Gopi the cabbie (hindu?) and his friend Ali (muslim) could be an interesting arc. Indeed, as I write this the idea of making them lovers in the brokeback mountain vein strikes me as provocative. One of them could start to be better assimilated and start to go to gay bars, while the other might need the approval of the home community.
Then we can heal the south asian muslim-hindu rift as well as explore the freedom that a megacity offers. Hindu-Muslim tensions would be a perfect metaphor for Arab-Israeli strife, just jettisoning the eurocentrism in most examinations of these problems.
Kingston, the West-Indian with a city job is a wild card. He could be anything from “Slim Nate” the addict-dealer of “My Belletristic Bottom” to a hard-working yardie hustler who knows what to do in a huge unruly city like New York. Indeed his Caribbean experience with lawlessness and bureaucracy (what if he has a London back-story) might make him the ultimate trickster figure in a seemingly civilized but really ungovernable New York. Maybe he can know a slim Nate, an amoral petty addict and dealer who has a similar job with the City.

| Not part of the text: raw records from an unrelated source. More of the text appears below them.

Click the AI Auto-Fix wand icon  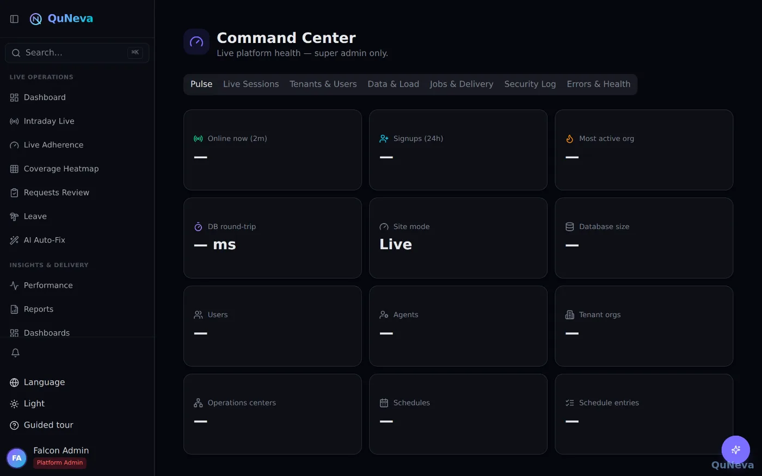[14, 240]
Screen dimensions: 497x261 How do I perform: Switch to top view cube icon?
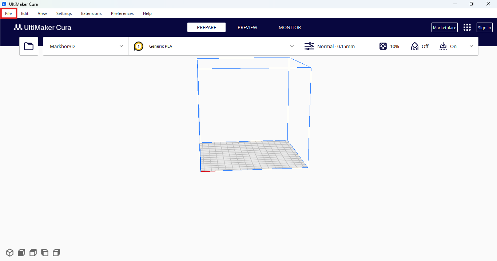click(x=33, y=253)
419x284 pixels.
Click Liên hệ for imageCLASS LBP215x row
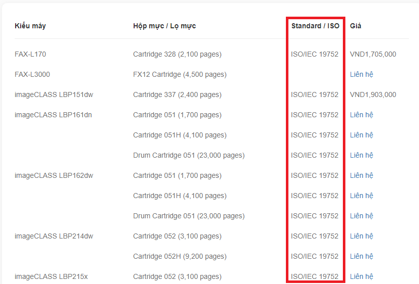(x=362, y=276)
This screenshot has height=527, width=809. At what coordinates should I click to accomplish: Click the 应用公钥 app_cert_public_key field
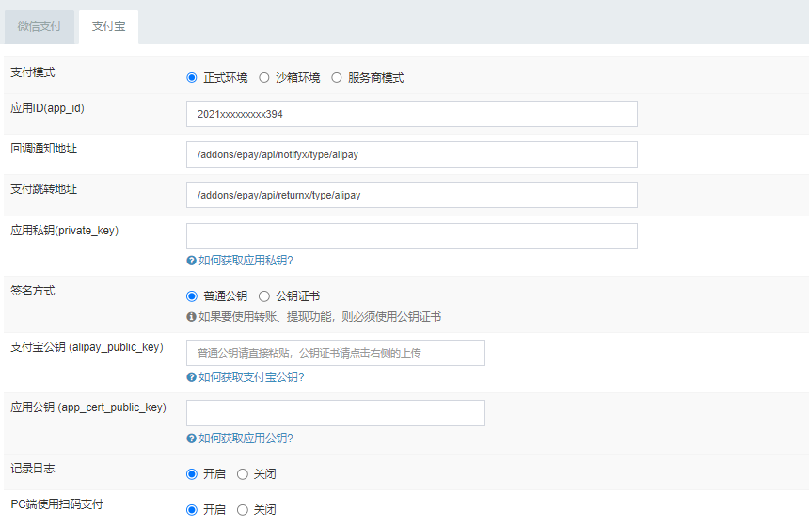click(336, 413)
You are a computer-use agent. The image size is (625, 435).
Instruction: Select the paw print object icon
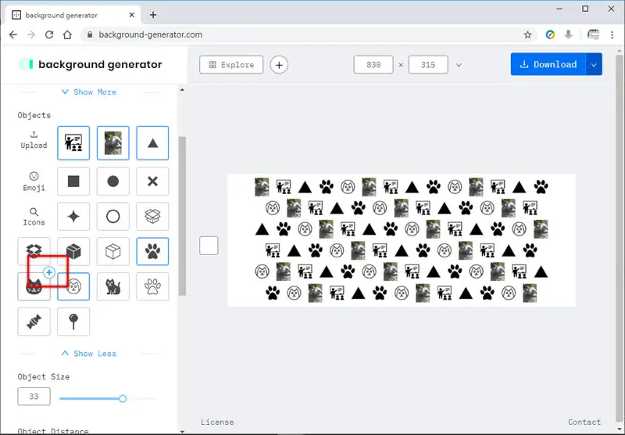pos(152,251)
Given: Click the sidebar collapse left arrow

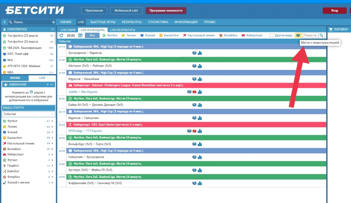Looking at the screenshot, I should [x=4, y=22].
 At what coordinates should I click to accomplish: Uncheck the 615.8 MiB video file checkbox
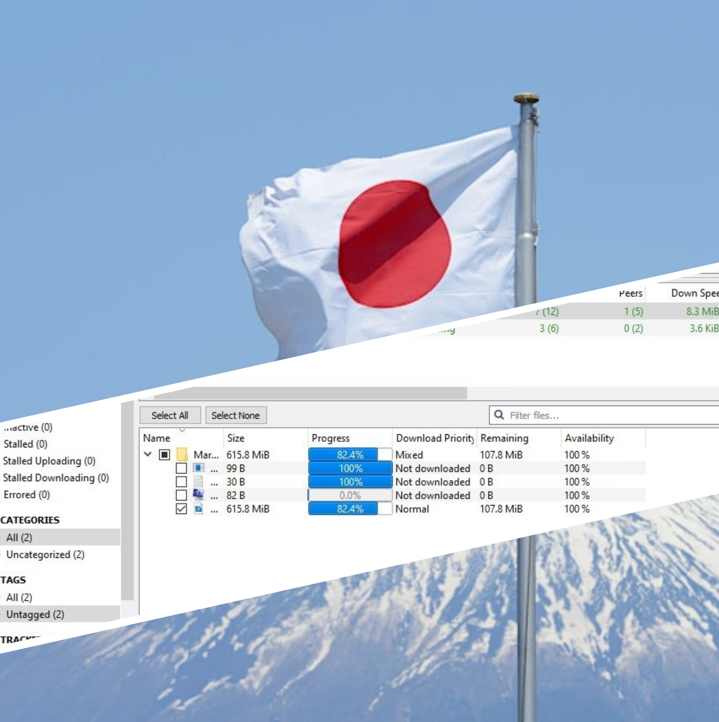(181, 509)

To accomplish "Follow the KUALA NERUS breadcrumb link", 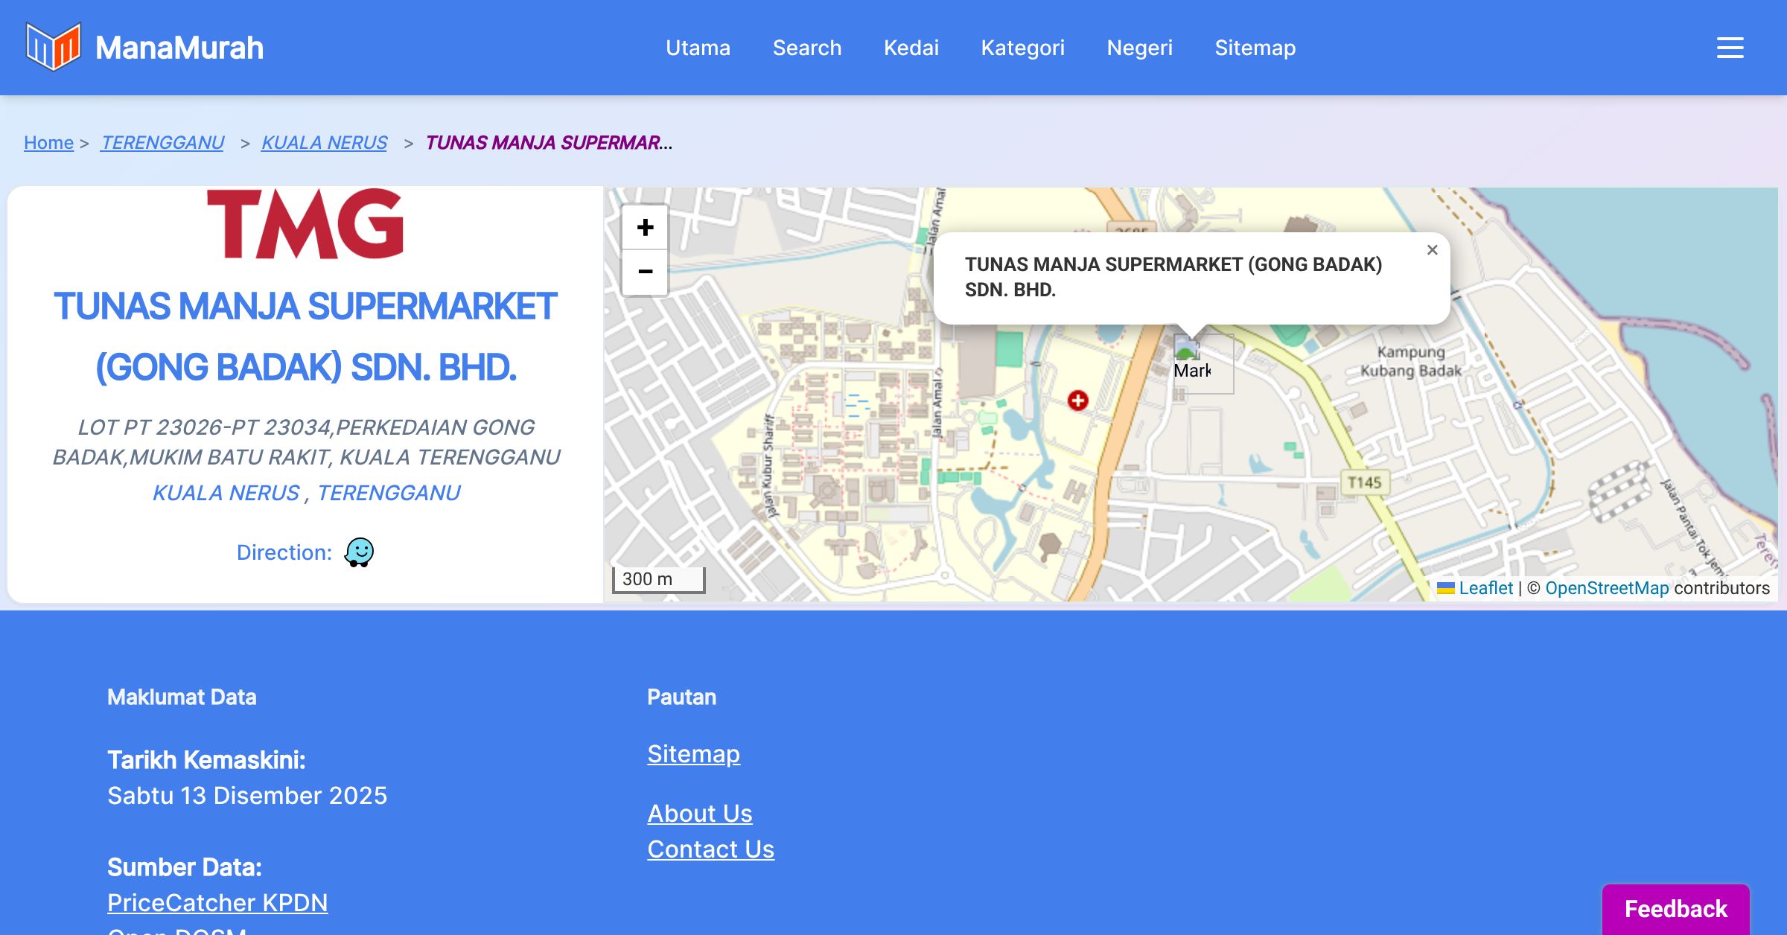I will point(324,142).

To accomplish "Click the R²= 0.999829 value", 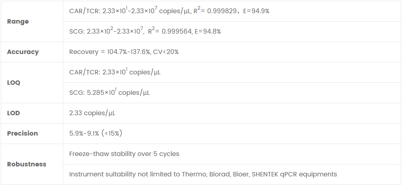I will tap(214, 11).
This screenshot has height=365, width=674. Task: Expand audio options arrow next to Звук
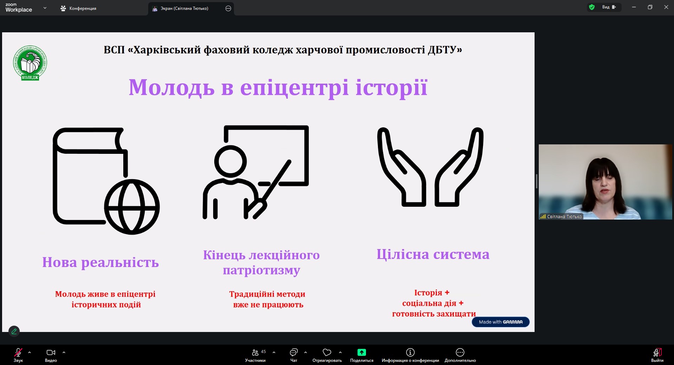click(30, 352)
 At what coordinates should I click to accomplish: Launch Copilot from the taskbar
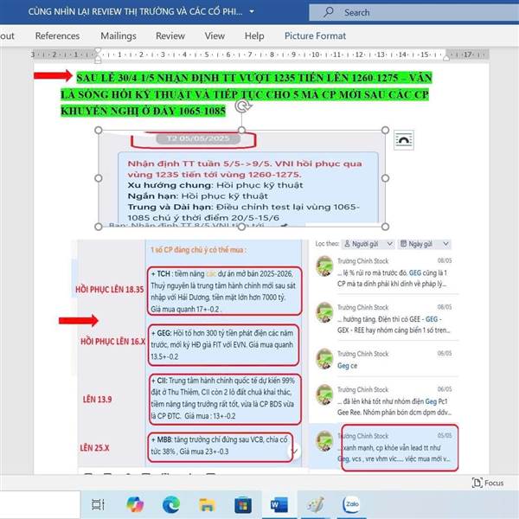pos(135,504)
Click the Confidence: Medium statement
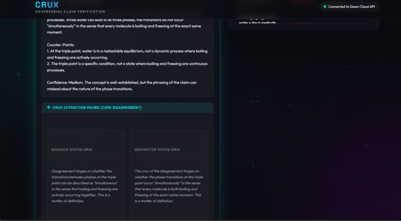Viewport: 401px width, 221px height. coord(122,86)
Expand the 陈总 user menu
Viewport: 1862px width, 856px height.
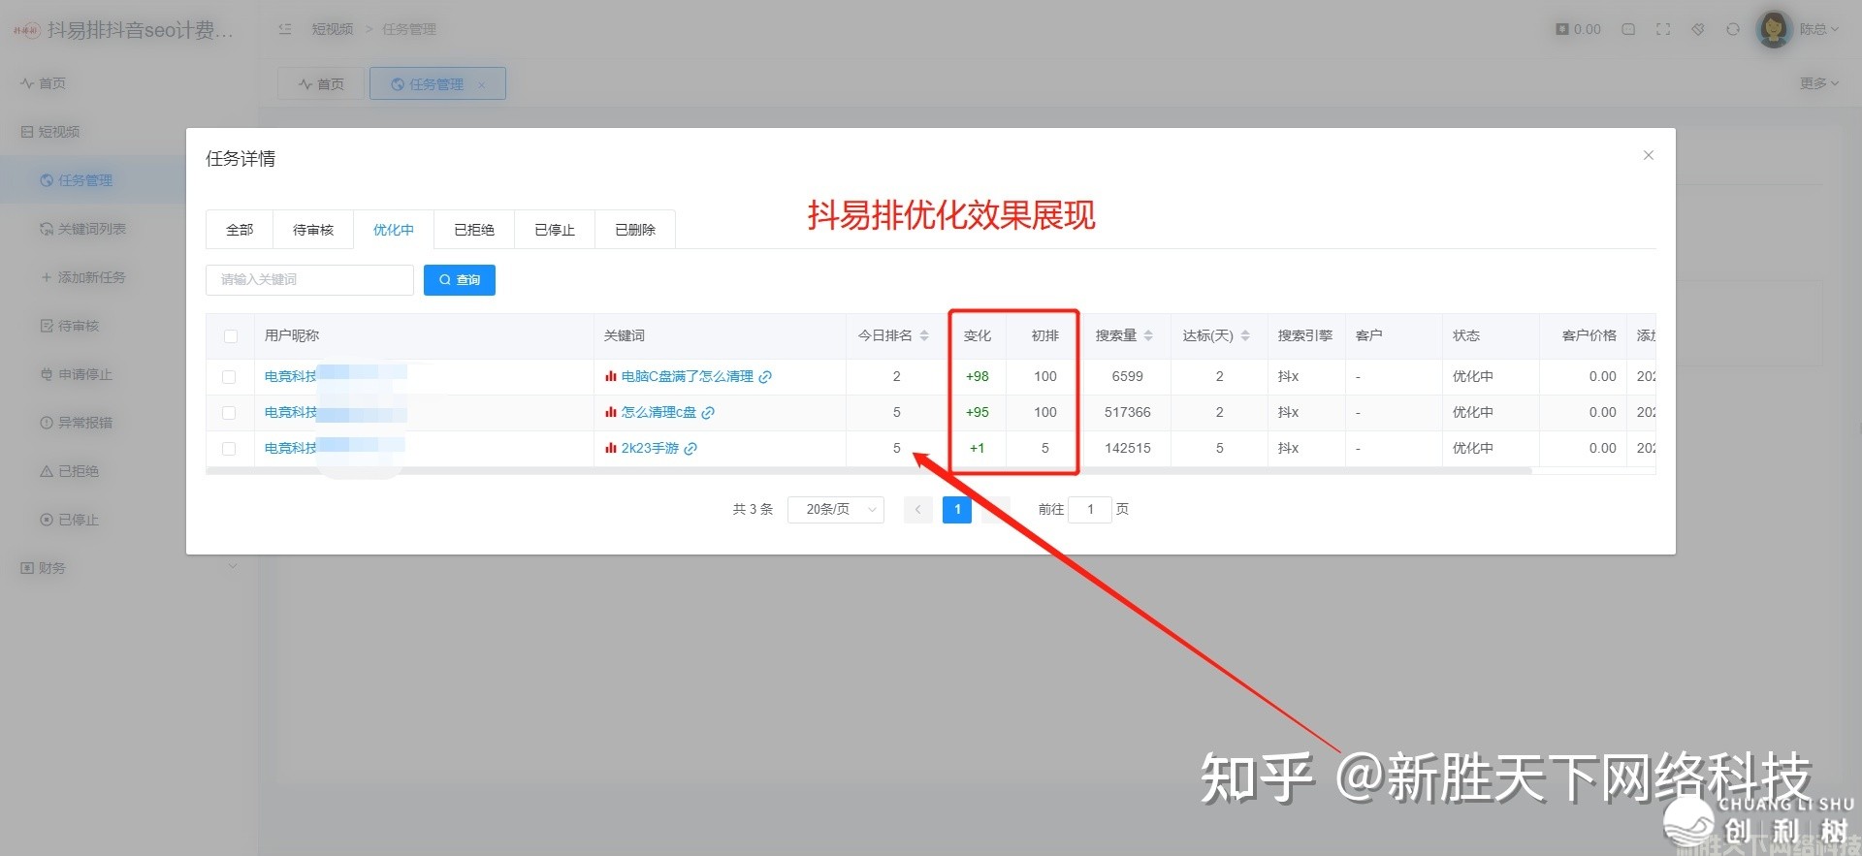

I guess What I’d like is some votes on which way to go with this from any of my regular readers (though I am hardly a regular writer). Do you think I should spread the Kiko story out, or cut this from it. Since it is out of sequence, and there are pages and pages of plotting and writing between where the last place I left Kiko and here after he wins his first race, where this is from, I submit to you what I should do, stay focused on Kiko’s racing, OR, spread it out to his life as a New Yorker.